## Objective
Please rewrite the records from the start through the line with "Kuniyoshi (749, 1414)", changing "Hokusai" to "Katsushika Hokusai" and leaving all else the same.

## Task material
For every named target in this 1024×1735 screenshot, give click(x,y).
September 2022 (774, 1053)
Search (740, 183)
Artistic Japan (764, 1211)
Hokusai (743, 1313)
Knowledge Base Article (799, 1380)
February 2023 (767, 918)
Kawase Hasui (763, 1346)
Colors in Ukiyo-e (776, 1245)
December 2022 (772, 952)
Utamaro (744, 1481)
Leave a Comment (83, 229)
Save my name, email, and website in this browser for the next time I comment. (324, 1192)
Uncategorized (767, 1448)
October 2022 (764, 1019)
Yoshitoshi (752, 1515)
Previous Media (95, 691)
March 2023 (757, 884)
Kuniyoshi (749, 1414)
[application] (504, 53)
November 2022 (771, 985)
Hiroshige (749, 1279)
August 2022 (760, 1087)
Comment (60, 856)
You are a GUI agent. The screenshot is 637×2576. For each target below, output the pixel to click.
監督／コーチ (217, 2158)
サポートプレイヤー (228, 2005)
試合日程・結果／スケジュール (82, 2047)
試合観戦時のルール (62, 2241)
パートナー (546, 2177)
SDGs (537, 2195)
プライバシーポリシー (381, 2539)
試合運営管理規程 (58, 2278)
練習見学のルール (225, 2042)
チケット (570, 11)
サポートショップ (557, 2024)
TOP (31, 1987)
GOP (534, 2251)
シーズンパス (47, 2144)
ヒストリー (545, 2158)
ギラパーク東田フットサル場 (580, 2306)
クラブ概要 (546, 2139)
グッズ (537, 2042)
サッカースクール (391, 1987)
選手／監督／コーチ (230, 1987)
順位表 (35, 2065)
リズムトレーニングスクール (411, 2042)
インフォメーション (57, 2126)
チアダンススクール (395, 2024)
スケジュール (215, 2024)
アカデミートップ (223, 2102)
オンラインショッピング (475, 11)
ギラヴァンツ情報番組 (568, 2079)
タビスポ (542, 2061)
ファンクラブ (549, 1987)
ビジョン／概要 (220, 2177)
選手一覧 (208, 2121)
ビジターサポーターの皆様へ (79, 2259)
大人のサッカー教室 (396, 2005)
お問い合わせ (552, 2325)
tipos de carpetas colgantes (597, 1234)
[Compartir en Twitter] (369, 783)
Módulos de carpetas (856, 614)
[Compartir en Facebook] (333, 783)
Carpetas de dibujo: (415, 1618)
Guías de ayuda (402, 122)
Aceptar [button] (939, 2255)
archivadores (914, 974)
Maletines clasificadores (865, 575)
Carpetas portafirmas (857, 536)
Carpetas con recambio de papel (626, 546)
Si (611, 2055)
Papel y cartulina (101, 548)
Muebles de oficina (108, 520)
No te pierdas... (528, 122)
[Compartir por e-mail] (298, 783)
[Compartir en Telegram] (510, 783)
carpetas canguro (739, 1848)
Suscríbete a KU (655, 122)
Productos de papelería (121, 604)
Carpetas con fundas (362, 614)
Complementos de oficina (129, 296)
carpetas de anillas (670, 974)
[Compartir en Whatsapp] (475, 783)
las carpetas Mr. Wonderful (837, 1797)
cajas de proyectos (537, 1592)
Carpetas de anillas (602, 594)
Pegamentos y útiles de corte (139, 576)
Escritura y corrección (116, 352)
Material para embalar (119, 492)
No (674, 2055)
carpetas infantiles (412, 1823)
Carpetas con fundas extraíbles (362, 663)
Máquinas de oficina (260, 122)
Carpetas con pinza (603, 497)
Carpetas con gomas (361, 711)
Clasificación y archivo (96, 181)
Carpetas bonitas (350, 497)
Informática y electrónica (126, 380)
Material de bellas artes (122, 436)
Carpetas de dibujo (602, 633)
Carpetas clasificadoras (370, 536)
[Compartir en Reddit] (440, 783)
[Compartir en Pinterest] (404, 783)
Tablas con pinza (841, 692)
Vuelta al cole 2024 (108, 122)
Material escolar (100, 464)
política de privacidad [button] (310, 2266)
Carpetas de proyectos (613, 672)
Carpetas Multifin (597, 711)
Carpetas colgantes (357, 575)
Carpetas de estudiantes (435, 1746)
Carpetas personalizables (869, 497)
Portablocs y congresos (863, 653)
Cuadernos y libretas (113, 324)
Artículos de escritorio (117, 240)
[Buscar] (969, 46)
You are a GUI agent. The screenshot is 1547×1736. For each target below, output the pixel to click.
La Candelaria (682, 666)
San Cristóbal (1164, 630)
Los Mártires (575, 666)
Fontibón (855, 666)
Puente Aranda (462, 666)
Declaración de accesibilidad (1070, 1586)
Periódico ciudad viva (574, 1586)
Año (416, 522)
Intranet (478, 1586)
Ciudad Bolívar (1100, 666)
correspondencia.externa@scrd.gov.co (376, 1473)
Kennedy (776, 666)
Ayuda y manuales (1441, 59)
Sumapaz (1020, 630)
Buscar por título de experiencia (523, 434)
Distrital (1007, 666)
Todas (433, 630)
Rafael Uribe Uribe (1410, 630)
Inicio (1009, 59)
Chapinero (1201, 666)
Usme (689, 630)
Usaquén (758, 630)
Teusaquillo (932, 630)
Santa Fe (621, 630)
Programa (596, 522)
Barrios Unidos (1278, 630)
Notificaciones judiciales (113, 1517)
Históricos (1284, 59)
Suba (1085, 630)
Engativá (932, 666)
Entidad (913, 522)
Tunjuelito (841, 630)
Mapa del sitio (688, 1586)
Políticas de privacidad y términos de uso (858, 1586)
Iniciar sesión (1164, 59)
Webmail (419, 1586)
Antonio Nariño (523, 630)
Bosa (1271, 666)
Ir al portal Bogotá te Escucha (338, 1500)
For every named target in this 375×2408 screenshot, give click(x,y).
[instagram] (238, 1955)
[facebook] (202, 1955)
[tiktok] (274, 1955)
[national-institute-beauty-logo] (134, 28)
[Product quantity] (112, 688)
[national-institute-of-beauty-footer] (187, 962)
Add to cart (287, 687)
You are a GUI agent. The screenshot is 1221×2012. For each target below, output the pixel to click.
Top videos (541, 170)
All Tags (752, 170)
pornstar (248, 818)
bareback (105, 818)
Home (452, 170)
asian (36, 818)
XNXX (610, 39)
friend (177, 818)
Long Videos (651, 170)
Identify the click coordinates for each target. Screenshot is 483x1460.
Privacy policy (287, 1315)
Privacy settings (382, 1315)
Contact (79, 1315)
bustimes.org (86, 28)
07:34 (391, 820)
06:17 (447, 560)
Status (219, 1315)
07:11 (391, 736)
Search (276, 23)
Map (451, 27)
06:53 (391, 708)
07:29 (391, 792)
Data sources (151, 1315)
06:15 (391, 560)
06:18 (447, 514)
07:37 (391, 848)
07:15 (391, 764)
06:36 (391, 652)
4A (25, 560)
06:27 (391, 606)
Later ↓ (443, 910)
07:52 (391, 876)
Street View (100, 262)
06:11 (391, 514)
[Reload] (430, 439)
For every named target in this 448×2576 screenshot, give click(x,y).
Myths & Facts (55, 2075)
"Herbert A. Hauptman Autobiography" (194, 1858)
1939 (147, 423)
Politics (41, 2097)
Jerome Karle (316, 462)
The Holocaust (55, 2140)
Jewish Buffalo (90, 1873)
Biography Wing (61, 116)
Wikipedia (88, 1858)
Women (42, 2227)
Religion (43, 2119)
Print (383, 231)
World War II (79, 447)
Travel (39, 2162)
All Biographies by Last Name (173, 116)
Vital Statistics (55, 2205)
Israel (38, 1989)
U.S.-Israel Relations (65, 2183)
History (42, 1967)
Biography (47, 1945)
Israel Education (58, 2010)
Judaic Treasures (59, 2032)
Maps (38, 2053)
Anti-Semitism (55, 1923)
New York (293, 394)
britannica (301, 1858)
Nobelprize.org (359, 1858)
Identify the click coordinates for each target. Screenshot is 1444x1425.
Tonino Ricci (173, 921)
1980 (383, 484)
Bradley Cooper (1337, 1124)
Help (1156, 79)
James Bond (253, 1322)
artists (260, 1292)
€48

## Response below
For every named target in this 1024×1735 screenshot, give click(x,y).
September 2022 (774, 1053)
Search (740, 183)
Artistic Japan (764, 1211)
Katsushika Hokusai (743, 1313)
Knowledge Base Article (799, 1380)
February 2023 (767, 918)
Kawase Hasui (763, 1346)
Colors in Ukiyo-e (776, 1245)
December 2022 (772, 952)
Utamaro (744, 1481)
Leave a Comment (83, 229)
Save my name, email, and website in this browser for the next time I comment. (324, 1192)
Uncategorized (767, 1448)
October 2022 (764, 1019)
Yoshitoshi (752, 1515)
Previous Media (95, 691)
March 2023 (757, 884)
Kuniyoshi (749, 1414)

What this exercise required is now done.